Republican Tim Westley will face off against Democrat Vicente Gonzalez in November for the U.S. Representative District 15 position after both candidates won their respective primary runoff elections Tuesday.
The unofficial results, as of Thursday, for the Republican Party runoff election, show that Westley defeated Ruben O. Villarreal with 1,454 to 1,363 votes.
Gonzalez defeated Juan “Sonny” Palacios in the Democratic Party runoff, garnering 16,063 votes to Palacios’ 8,369. The numbers include all counties.
Congressman Ruben Hinojosa, a Democrat, will retire after serving 10 terms. He was first elected in 1996.
People across District 15 campaigned for their preferred congressional candidate. On the corner of Closner Boulevard and East Loeb Street in Edinburg, about 10 residents held up signs for the Democratic candidates.
Miguel Carrera, a political consultant, campaigned from 7 a.m. to 7 p.m Tuesday. Carrera found that Congress has not been able to accomplish as many things as it could for the past six to eight years due to political deadlock, in which it’s difficult to pass laws that satisfy the needs of the community. As a supporter of Gonzalez, Carrera said he believes that a new face for District 15 will be promising for its residents.
“We need somebody that can represent us in [Washington] D.C.–not only represent us, but represent the best interests in South Texas,” Carrera said. “Gonzalez is what I call a political newcomer. And sometimes, in anything that we do in life, we like to see fresh faces and I think the electorate out there is kind of getting tired of the same elected officials being elected over and over at the national level.
“And you see that a lot on the Bernie Sanders side, you see a lot of people that are going with [Sanders] instead of the traditional Hillary Clinton institution–what I call the institutional candidates. I’m seeing that on the Republican side, too–where people traditionally aren’t voting for the traditional candidates. They’re voting for people on the outside because there’s such a disinterest with the people that we currently have in Congress–whether they be Democrat or Republican.”
Yvonne Ramón, the elections administrator for Hidalgo County, noticed an increase in voter turnout this year in comparison to the early voting runoff in 2012. In 2012, there were 298,419 registered voters in the county, with 3,520 Republicans and 20,014 Democrats voting, resulting in a total of 23,534 early voters. That amounts to about 7.8 percent of registered voters casting ballots. This year, there are 323,874 registered voters; 1,748 Republicans and 25,387 Democrats voted for a total of 27,135 early voters. That is roughly about 8.4 percent of registered voters.
“We’re always striving to get our numbers up,” Ramón said. “It looks great because we had an increase. … [But] we should never be satisfied with such a low turnout. We always see an increase during the general [election] in November. … Definitely, we need to press our community to take that initiative to become informed, become educated about who is on your ballot and go on and vote.”

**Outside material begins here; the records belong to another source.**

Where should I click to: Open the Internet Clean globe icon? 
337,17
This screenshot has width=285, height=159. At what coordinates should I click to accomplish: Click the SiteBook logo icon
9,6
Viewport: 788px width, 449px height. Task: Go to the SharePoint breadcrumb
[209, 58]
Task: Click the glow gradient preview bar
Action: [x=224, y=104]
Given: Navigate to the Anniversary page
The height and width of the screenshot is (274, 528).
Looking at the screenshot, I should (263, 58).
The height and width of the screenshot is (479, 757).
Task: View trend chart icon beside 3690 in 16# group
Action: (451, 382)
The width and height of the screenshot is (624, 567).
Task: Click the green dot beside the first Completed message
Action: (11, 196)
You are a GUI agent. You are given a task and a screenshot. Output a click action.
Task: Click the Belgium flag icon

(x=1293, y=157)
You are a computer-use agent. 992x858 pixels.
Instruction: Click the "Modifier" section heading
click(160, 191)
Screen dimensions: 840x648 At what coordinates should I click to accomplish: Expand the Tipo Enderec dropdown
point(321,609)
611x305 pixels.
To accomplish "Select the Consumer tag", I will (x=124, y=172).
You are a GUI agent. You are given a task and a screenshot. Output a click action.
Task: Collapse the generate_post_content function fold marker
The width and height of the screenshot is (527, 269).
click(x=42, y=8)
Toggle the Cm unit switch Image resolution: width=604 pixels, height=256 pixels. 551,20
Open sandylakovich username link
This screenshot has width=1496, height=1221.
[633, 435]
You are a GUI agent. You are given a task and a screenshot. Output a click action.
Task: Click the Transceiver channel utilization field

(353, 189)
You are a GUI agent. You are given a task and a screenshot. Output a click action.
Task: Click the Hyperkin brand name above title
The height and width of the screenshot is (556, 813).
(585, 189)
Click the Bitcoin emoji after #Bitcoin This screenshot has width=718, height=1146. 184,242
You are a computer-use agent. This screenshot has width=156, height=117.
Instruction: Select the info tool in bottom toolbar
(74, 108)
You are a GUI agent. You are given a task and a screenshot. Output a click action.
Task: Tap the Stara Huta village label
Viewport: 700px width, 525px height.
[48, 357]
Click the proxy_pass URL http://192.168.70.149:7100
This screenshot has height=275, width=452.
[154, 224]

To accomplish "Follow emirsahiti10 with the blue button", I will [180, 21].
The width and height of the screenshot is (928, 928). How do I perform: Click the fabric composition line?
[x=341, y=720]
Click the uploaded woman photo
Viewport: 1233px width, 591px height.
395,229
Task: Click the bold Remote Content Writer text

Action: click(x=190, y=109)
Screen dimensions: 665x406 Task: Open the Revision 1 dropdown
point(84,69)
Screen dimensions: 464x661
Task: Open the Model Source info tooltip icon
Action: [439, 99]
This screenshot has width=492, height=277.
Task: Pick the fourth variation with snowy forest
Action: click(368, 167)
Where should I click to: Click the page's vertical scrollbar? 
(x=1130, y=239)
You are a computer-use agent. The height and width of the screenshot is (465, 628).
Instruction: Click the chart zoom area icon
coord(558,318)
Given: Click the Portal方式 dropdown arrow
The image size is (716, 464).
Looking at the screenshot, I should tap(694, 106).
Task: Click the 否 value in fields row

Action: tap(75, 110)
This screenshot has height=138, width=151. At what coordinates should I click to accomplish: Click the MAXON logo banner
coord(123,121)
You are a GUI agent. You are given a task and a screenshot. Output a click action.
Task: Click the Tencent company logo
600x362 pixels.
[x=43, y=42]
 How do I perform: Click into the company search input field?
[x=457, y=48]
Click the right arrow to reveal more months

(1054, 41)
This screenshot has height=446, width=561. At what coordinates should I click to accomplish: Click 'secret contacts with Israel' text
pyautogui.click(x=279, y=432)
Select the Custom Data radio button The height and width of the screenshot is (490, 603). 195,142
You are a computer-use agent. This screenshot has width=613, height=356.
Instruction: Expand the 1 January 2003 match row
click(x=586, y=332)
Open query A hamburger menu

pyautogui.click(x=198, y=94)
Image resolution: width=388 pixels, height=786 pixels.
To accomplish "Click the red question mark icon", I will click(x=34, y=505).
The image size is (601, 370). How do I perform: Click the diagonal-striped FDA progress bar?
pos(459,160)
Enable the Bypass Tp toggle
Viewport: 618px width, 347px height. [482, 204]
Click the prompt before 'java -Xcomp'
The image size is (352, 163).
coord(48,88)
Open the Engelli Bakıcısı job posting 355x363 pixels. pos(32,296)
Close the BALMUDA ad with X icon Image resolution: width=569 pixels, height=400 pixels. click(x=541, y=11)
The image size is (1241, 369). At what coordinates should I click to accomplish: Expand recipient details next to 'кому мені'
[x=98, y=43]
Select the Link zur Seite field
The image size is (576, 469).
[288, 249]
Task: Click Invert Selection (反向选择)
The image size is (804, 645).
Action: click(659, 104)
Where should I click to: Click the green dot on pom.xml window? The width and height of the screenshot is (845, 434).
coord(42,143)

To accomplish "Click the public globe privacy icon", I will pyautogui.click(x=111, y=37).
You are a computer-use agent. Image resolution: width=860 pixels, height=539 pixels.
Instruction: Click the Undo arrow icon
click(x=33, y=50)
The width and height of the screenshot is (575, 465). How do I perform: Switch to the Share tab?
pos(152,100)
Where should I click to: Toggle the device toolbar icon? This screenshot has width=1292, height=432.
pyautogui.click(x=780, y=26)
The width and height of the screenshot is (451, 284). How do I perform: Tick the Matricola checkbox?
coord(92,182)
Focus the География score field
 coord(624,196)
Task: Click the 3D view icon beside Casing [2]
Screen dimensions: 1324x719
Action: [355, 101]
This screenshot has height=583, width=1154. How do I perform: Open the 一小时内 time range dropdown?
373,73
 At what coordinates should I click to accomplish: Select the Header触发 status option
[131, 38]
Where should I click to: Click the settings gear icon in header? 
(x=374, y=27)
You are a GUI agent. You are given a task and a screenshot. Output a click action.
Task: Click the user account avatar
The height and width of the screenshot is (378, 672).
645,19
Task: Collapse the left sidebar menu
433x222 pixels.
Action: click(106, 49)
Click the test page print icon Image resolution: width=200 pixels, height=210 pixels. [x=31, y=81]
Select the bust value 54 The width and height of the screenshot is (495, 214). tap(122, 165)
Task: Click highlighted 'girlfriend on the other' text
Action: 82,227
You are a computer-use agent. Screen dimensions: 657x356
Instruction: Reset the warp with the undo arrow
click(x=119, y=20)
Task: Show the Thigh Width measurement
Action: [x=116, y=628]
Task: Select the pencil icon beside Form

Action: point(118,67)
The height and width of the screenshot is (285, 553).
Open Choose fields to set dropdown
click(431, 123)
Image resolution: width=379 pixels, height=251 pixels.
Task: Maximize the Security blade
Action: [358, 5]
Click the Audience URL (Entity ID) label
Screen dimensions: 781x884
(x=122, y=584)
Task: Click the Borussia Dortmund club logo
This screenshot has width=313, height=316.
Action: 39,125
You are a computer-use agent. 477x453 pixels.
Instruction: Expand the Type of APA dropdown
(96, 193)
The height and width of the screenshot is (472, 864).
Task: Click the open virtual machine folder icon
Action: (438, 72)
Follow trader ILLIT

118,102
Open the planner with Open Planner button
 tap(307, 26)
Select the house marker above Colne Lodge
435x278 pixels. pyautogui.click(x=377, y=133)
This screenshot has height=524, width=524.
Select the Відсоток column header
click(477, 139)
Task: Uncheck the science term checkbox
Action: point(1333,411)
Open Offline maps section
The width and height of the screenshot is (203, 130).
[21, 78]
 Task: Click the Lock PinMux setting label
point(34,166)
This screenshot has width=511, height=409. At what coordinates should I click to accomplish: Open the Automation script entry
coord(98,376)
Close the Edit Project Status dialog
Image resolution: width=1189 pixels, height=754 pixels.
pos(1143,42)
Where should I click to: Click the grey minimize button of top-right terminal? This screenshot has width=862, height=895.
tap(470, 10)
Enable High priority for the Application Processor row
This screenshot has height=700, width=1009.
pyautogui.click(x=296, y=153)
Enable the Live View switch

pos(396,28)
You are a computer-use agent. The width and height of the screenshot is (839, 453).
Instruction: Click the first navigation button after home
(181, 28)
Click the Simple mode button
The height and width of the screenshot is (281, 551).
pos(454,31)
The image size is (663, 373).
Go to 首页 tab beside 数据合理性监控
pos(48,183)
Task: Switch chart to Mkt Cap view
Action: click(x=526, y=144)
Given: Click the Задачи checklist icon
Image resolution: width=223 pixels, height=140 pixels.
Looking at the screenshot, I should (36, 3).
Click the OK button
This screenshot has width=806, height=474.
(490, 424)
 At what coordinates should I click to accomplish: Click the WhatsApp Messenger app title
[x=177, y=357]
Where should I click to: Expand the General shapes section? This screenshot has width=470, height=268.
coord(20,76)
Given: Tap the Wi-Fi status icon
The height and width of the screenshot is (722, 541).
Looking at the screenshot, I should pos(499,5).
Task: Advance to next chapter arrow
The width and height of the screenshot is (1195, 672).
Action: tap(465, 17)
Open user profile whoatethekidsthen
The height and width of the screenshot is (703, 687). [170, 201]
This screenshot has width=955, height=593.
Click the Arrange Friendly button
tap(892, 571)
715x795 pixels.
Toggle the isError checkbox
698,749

Ramón hopes to get the younger generations involved to get more people to the polls. The elections department has successfully created permanent early voting sites at both South Texas College and UTRGV.
“I want to do so many things with our university that I hope to one day have some partners there where our numbers are increasing with our turnouts at the university,” Ramón said. “But I’d like to contact people there at the university where we can even get our … students to come out and work the poll location, so that they can also become involved in the other side of the civic duty, aside from voting. It’s going to be a project [that] I would like to entertain–maybe if getting the young involved in that capacity, they will then help others and promote the importance of it.”